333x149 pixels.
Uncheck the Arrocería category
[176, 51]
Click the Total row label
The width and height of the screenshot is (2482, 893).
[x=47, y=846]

======

Required work:
Print every line of the listing shown above, exactly.

Final answer:
333x149 pixels.
Uncheck the Arrocería category
[176, 51]
Click the Total row label
The width and height of the screenshot is (2482, 893).
[x=47, y=846]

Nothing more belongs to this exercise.